▼▼▼

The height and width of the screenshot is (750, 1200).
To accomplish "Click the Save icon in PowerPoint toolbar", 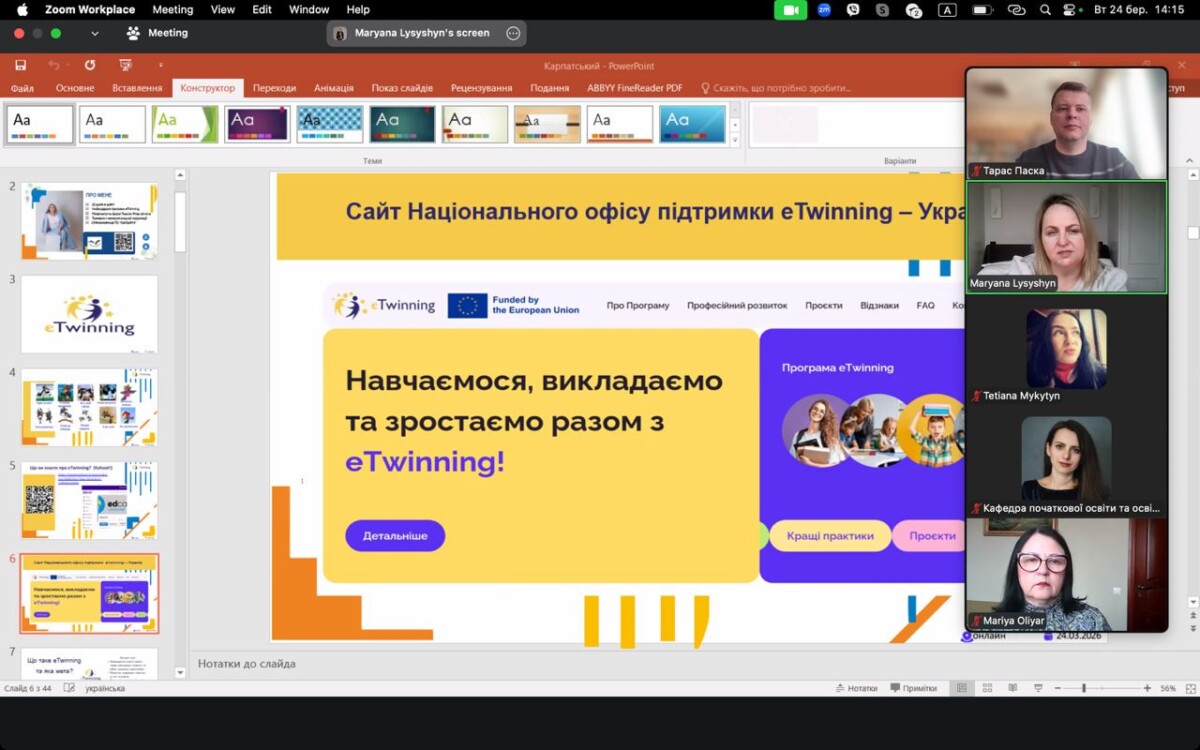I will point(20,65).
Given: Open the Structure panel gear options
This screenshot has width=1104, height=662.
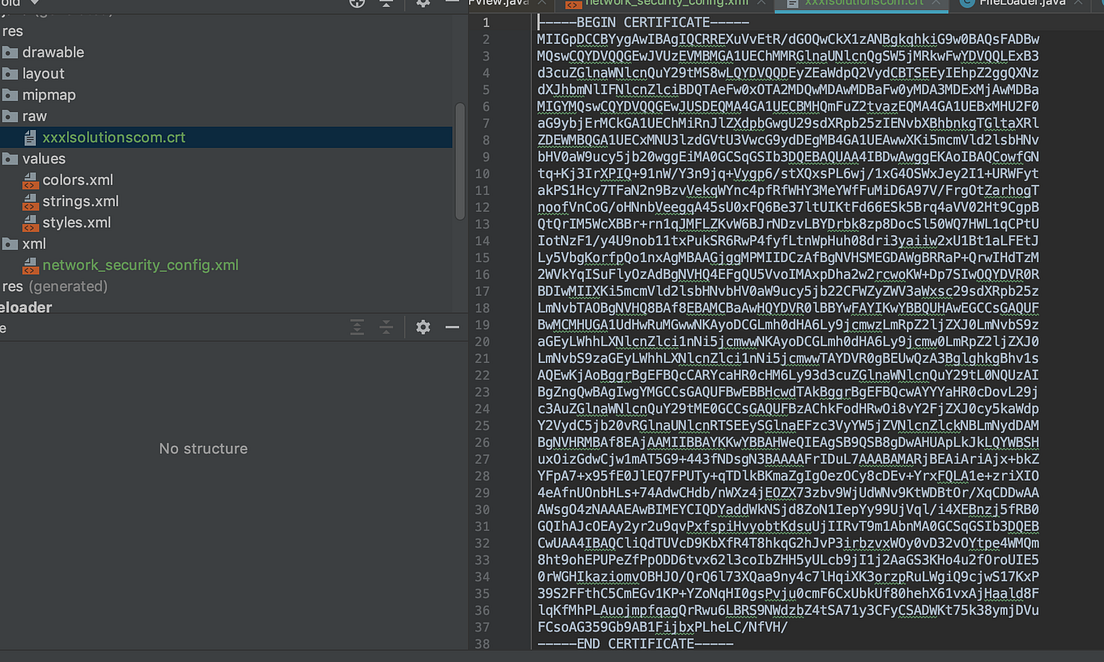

▲▲▲
▼▼▼

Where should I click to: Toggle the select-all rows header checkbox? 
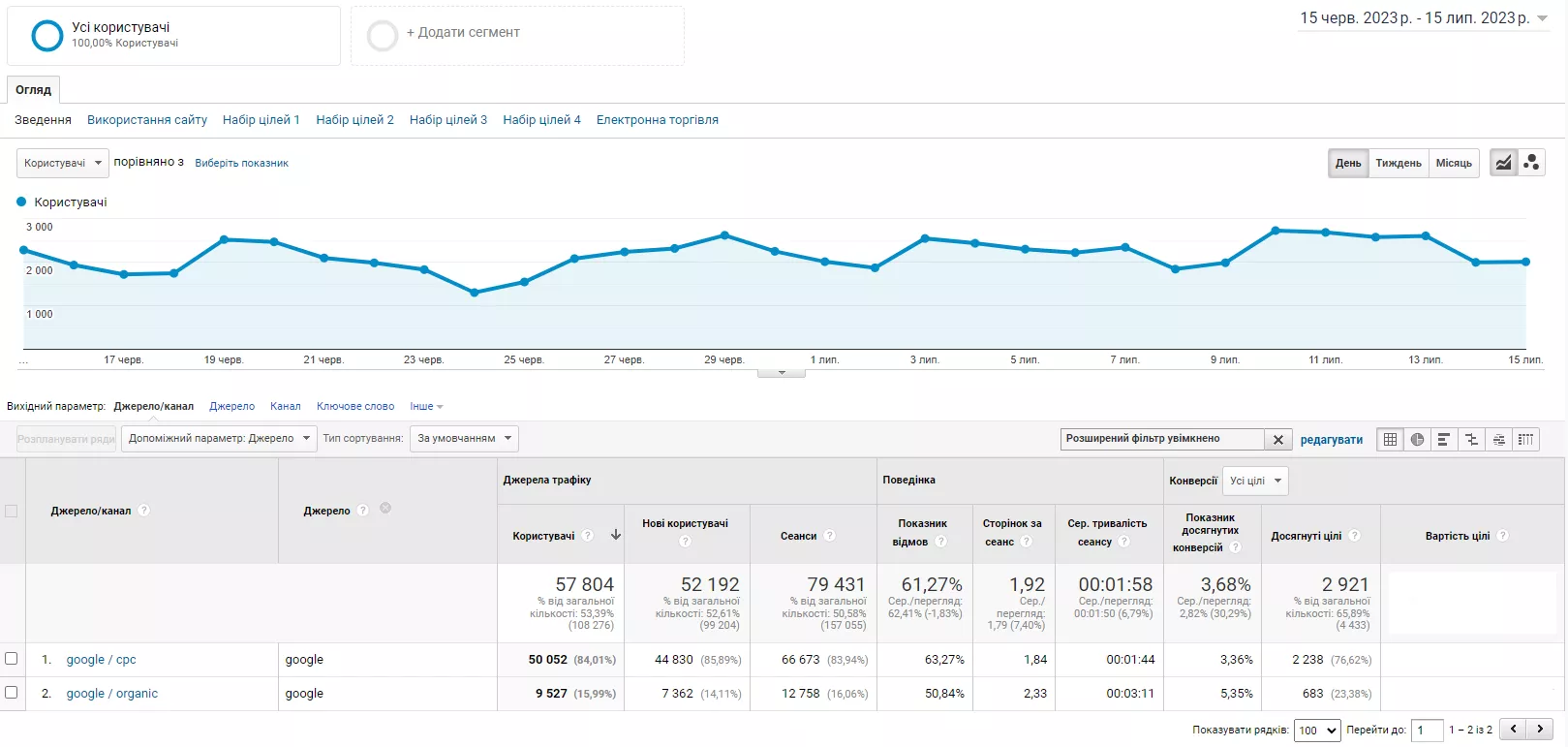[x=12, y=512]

▲▲▲

> Problem details
All lines above from the line with "Given: Open the Structure panel gear options" through the line with "This screenshot has width=1104, height=662.", both included, are to be set down exactly, with nothing else.

> Answer space
Given: Open the Structure panel gear options
This screenshot has width=1104, height=662.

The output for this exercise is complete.